We made this for breakfast this morning. It's perfect for a cold winter morning!

4 eggs
1/2 c. OJ
1/4 c. milk
1 t. vanilla
1/4 t. cinnamon
1/4 t. nutmeg
6-8 slices bread

3/4 c. OJ
1/4 c. brown sugar
1 apple, diced
1/2 t. cinnamon
1/4 t. ginger
1 orange, cut into segments

Directions for Syrup:
Cook OJ & sugar on medium heat until bubbly. Add the apple, cinnamon & ginger. Cook until apple is tender & syrup is thickened. Stir in orange segments off the heat.

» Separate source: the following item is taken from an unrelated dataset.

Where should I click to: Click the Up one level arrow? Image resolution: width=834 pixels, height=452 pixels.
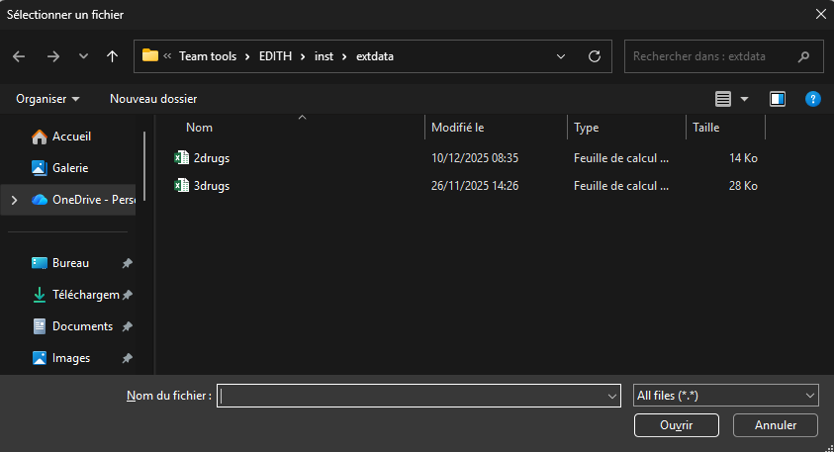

**You can soak the french toast the night before and bake it as a strata. 400 degrees until golden brown. (I haven't done it this way for a long time, so I can't remember how long it takes)**

Sunday, February 1, 2009

Sweet and Spicy Chinese Cabbage Salad

Sweet and Spicy Chinese Cabbage Salad Recipe
4 cups chopped or shredded fresh cabbage
1 cup finely chopped carrot
1/2 cup diced red pepper
1/2 cup diced spring onions (white and light green parts only)
1/3 cup olive oil
3 Tbsp. rice vinegar
1 Tbsp. freshly-squeezed lime juice
2 Tbsp. granulated white sugar
1-3 tsp. sweet red Thai chili sauce (more or less, depending on how spicy you like your food)
1 tsp. kosher salt
1 tsp. freshly-ground black pepper
Place the cabbage, carrots, red peppers and spring onions in a large salad bowl. Toss until vegetables are well-mixed.
In a small mixing bowl, whisk together the remaining ingredients.
Pour over the cabbage salad, and toss again to coat the salad evenly with the dressing.
Refrigerate this salad until you are ready to serve it.
Makes 6 to 8 servings.
Per serving (based on 6): 151 calories, 12 g fat (2 g saturated fat), 0 mg cholesterol, 414 mg sodium, 11 g carbohydrate, 2 g fiber, 1 g protein, 80% vitamin A, 68% vitamin C, 3% calcium, 3% iron

We were looking for an Asian salad to go with gyoza. If you aren't familar with gyoza, it is an asian dumpling. (Misty will have to post Dave's family recipe, it is FABULOUS!!) This salad has a great kick to it and Greg and I both loved it.